Black Knight: 8% of 2022 Mortgaged Home Purchases Now Underwater
Industry Update
December 5, 2022
Source: prnewswire.com
The Data & Analytics division of Black Knight, Inc. (NYSE: BKI) released its latest Mortgage Monitor Report, based on the company’s industry-leading mortgage, real estate and public records datasets. Despite home price corrections continuing in many markets nationwide driven by tight affordability and higher rates, the pace of price declines has slowed measurably over the past two months. As Black Knight Data & Analytics President Ben Graboske explains, what would ordinarily be an environment ripe for steep declines in home prices has been offset somewhat by stagnant levels of for-sale inventory.
“We’ve now seen four consecutive months of home price pullbacks at the national level,” said Graboske. “But after a couple of significant drops earlier in the summer, the pace of cooling has slowed considerably, with October’s non-seasonally adjusted drop of just 0.43% the smallest decline yet. Though seemingly counterintuitive, the much higher rate environment may be limiting the pace of price corrections due to its dampening effect on inventory inflow and subsequent gridlock in home sale activity. While the median home price is now 3.2% off its June peak – down 1.5% on a seasonally adjusted basis – in a world of interest rates 6.5% and higher, affordability remains perilously close to a 35-year low. Add in the effects of typical seasonality and one might expect a far steeper correction in prices than we have endured so far, but the never-ending inventory shortage has served to counterbalance these other factors. Indeed, the volume of new for-sale listings in October was 19% below the 2017-2019 pre-pandemic average. This marks the largest deficit in six years outside of March and April 2020 when much of the country was in lockdown – with the overall market still more than half a million listings short of what we’d consider ‘normal’ by historical measures.

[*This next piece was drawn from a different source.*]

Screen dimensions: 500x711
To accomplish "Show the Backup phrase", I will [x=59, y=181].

“Though the home price correction has slowed, it has still exposed a meaningful pocket of equity risk. Make no mistake: negative equity rates continue to run far below historical averages, but a clear bifurcation of risk has emerged between mortgaged homes purchased relatively recently versus those bought early in or before the pandemic. Risk among earlier purchases is essentially nonexistent given the large equity cushions these mortgage holders are sitting on. More recent homebuyers don’t fare as well. Of the 450K underwater borrowers at the end of Q3, the mortgages of nearly 60% had been originated in the first nine months of 2022 – and these were overwhelmingly purchase loans. All in, 8% of purchase mortgages originated thus far in 2022 are now marginally underwater, with another 20% in low equity positions. Among FHA purchase mortgage holders specifically, more than 25% have slipped underwater and more than three-quarters have less than 10% equity. This is an illustrative and, unfortunately, potentially vulnerable cohort that we will continue to keep a close eye on in the months ahead.”